O sistema também se conecta com o banco de dados nacional da China. Um dos grupos de interesse para o Escritório de Segurança Pública de Henan são jornalistas, incluindo correspondentes estrangeiros. Os dados obtidos afirmam que “a proposta preliminar é classificar os principais jornalistas de interesse em três níveis”.

Um alerta seria acionado sempre que houvesse a detecção de um “jornalista de interesse” marcado como vermelho ou amarelo. Esses profissionais era identificados ao reservar uma passagem para viajar pela província, por exemplo.

China também classifica estudantes e mulheres

Um slide do documento descreve como o sistema de vigilância funcionaria com captura de imagem e analisaria ainda estudantes estrangeiros. Esses últimos, aliás, também são divididos em três categorias de risco: “estudantes estrangeiros excelentes, pessoal geral e pessoas-chave ou pessoal instável”.

“A avaliação de segurança é feita com a análise da frequência escolar diária dos estudantes estrangeiros, notas de avaliações, se vêm de países-chave e concordância com a disciplina da escola”, diz o material. As escolas deveriam informar às autoridades estudantes que se revelassem possíveis problemas de segurança – sendo vigiados posteriormente.

Durante períodos politicamente sensíveis, como a reunião anual do Congresso Nacional do Povo, um “mecanismo de alerta de guerra” seria ativado e vigiaria ainda mais estudantes de interesse, contando inclusive com monitoramento de seus celulares.

chineses

Imagem: Nuno Alberto on Unsplash

Os documentos mostram um desejo do sistema em ter informações capturadas de smartphones, redes sociais como WeChat e Weibo, dados de veículos, estadias em hotéis, passagens de viagem, compra de propriedades e fotos.

Ele ainda observaria ainda mulheres abadonadas ou migrantes não-chinesas, sem direito de morar no país.
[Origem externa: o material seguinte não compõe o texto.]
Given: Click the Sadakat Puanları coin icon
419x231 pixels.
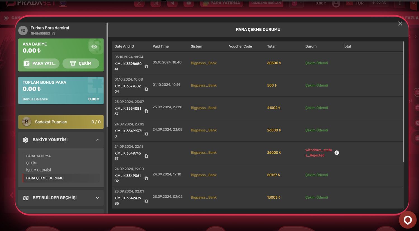Looking at the screenshot, I should [x=27, y=122].
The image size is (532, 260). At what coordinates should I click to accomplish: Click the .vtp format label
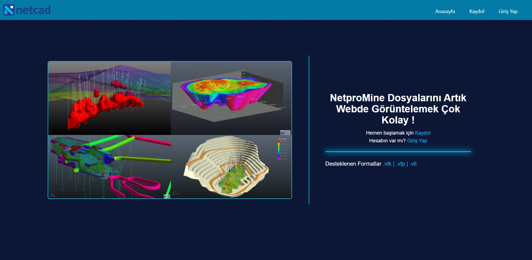click(400, 164)
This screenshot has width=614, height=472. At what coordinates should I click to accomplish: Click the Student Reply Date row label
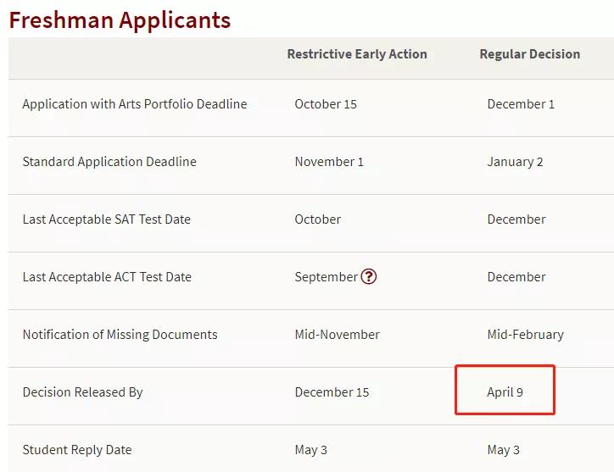point(77,450)
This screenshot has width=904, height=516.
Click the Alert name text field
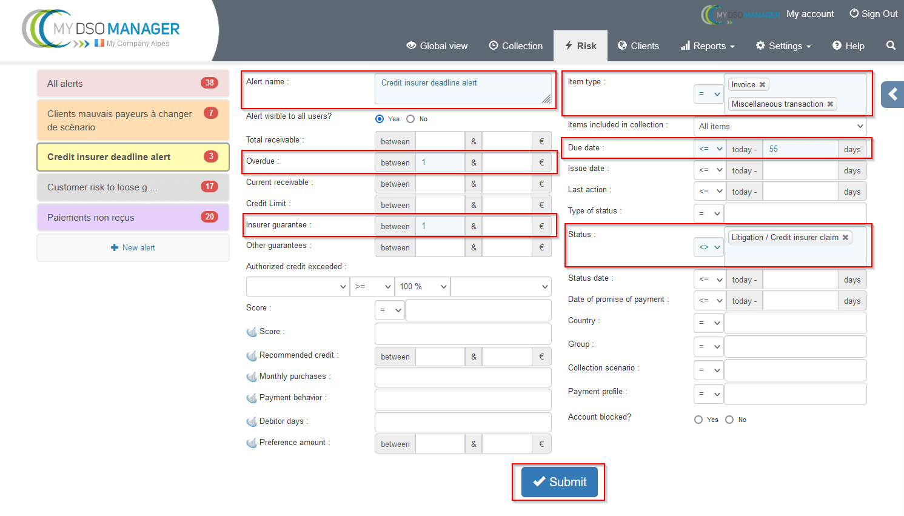point(463,89)
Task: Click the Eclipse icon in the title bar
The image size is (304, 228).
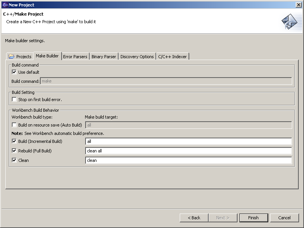Action: [x=5, y=5]
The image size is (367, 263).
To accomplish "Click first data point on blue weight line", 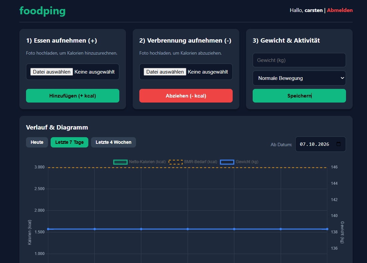I will point(48,229).
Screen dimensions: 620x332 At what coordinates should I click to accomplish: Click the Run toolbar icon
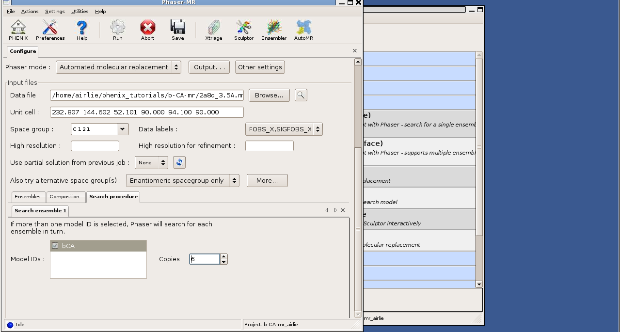[118, 30]

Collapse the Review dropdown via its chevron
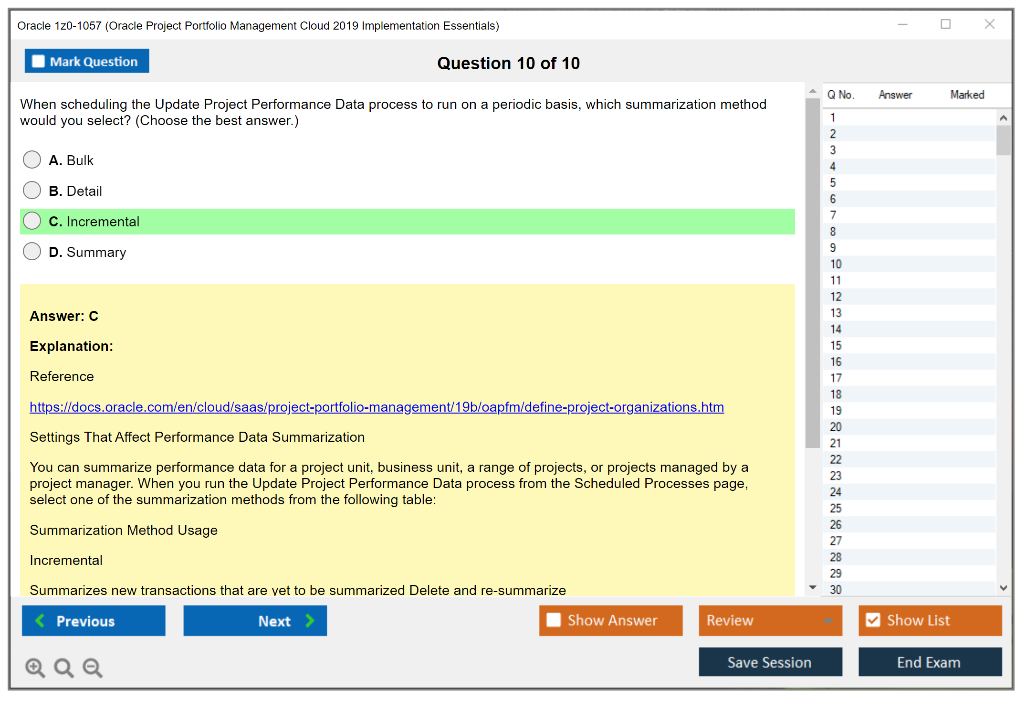829,620
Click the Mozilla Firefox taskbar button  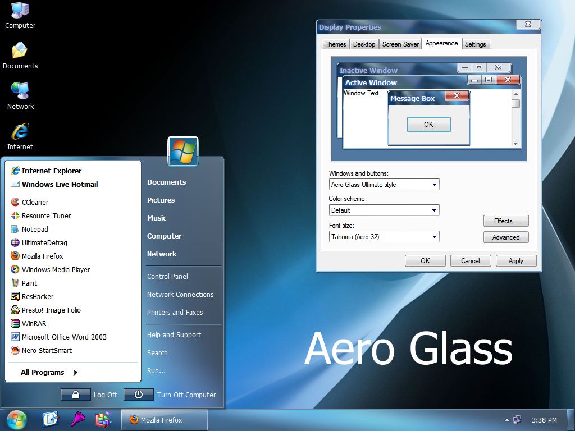165,420
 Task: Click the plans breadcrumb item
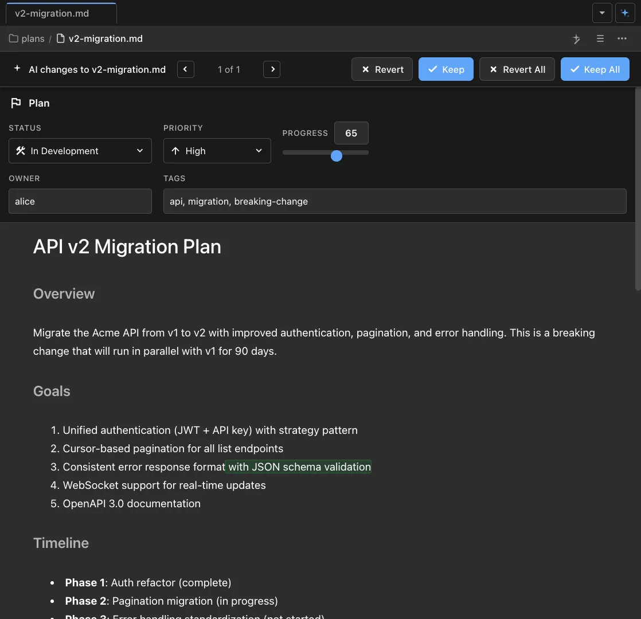(32, 38)
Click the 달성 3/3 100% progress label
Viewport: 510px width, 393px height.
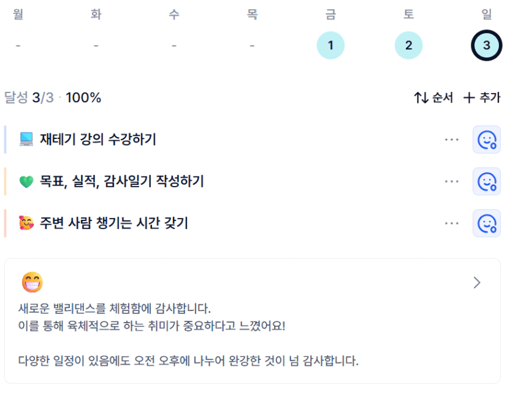53,97

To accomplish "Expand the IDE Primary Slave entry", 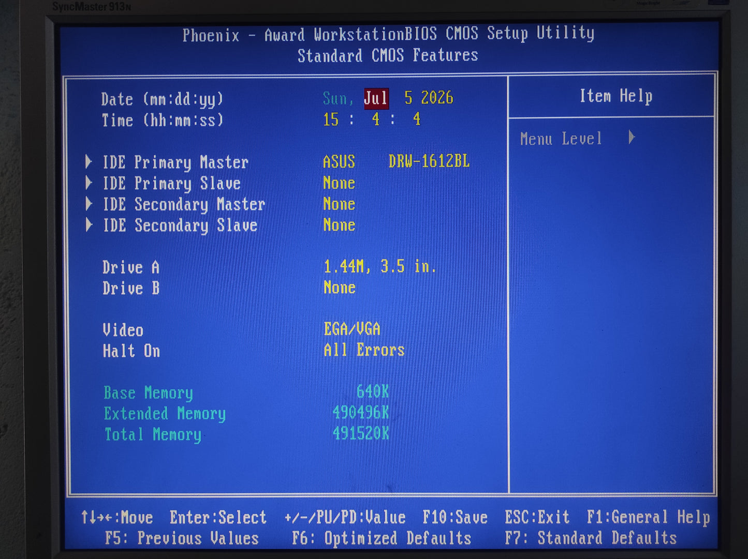I will tap(171, 184).
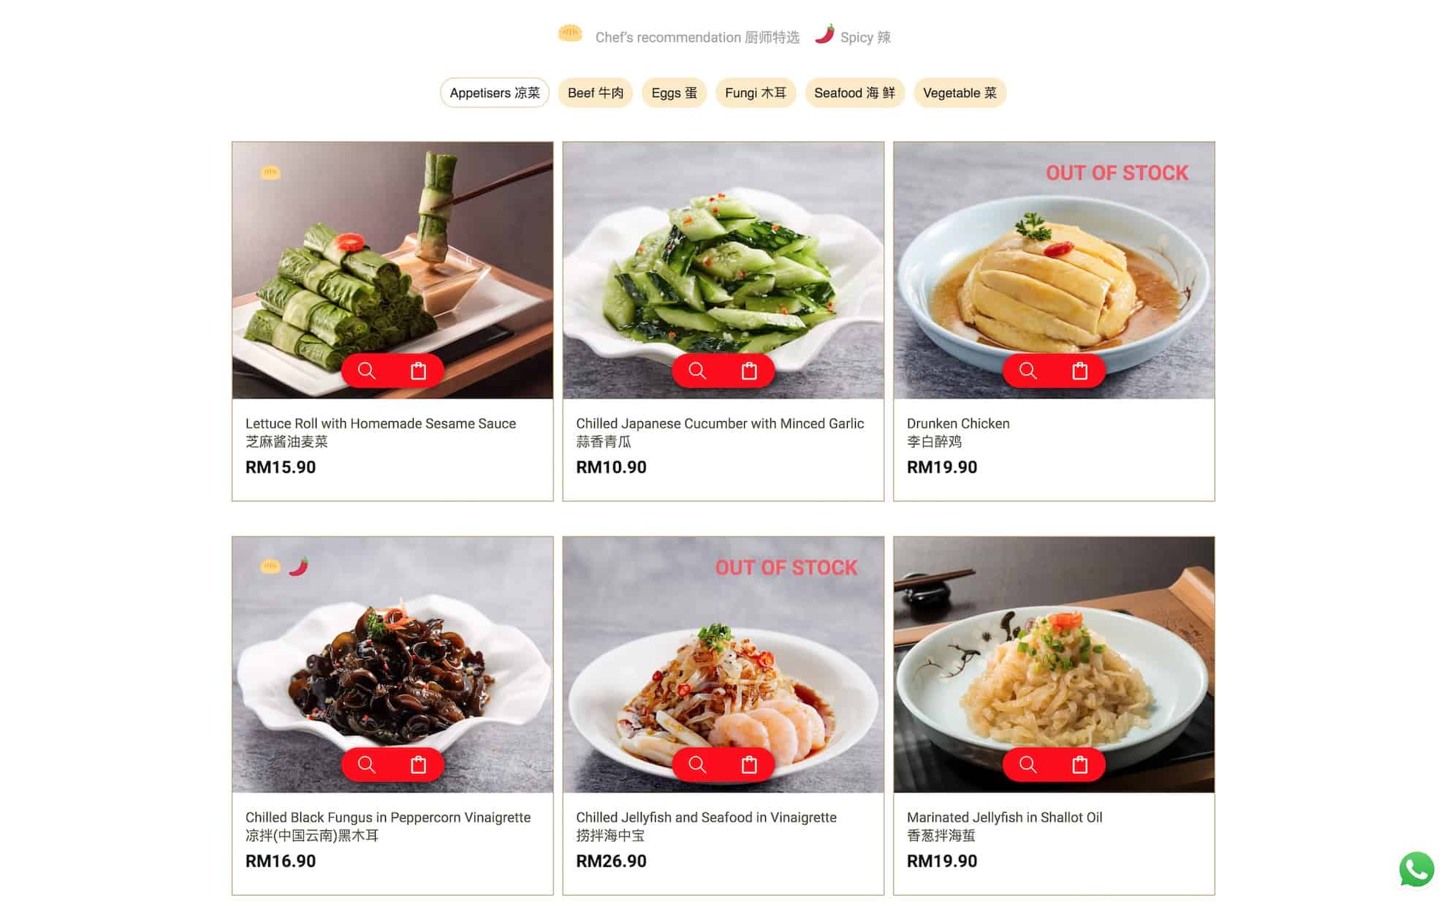
Task: Filter by Eggs 蛋 category
Action: click(x=674, y=93)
Vale notar que muitas mulheres vão à China para buscar trabalho, enquanto outras são vítimas de tráfico humano de países vizinhos.

Por fim, o sistema se conectaria com o Escritório Nacional de Imigração, o Ministério da Segurança Pública e a polícia de Henan, entre outras organizações. Os documentos foram publicados no momento em que o governo chinês critica a mídia estrangeira por sua cobertura das enchentes de Henan. A cidade Zhengzhou foi devastada após receber o equivalente a um ano de chuvas em apenas três dias.

Vigilância pesada

O diretor de governo do IPVM, Conor Healy afirmou que a arquitetura técnica da vigilância em massa na China ainda é pouco compreendida. No entanto, construir vigilância personalizada para vigiar e suprimir jornalistas com apoio do Estado é certamente algo novo. Os documentos mostram exatamente o que os oficiais de segurança pública da China querem com esse tipo de ferramenta, acredita Healy.

Esse sistema de reconhecimento facial chinês possivelmente já está em uso em todo o país. Em 2020, a Huawei teria testado um software de inteligência artificial capaz de reconhecer pessoas pertencentes à minoria étnica Uighur e alertar a polícia.

A diretora da Human Rights Watch na China, Sophie Richardson, afirmou que o objetivo da vigilância é assustador. Afinal, todos sabem que podem estar sendo monitorados, mas nunca o que podem ter feito para despertar interesse hostil do Estado.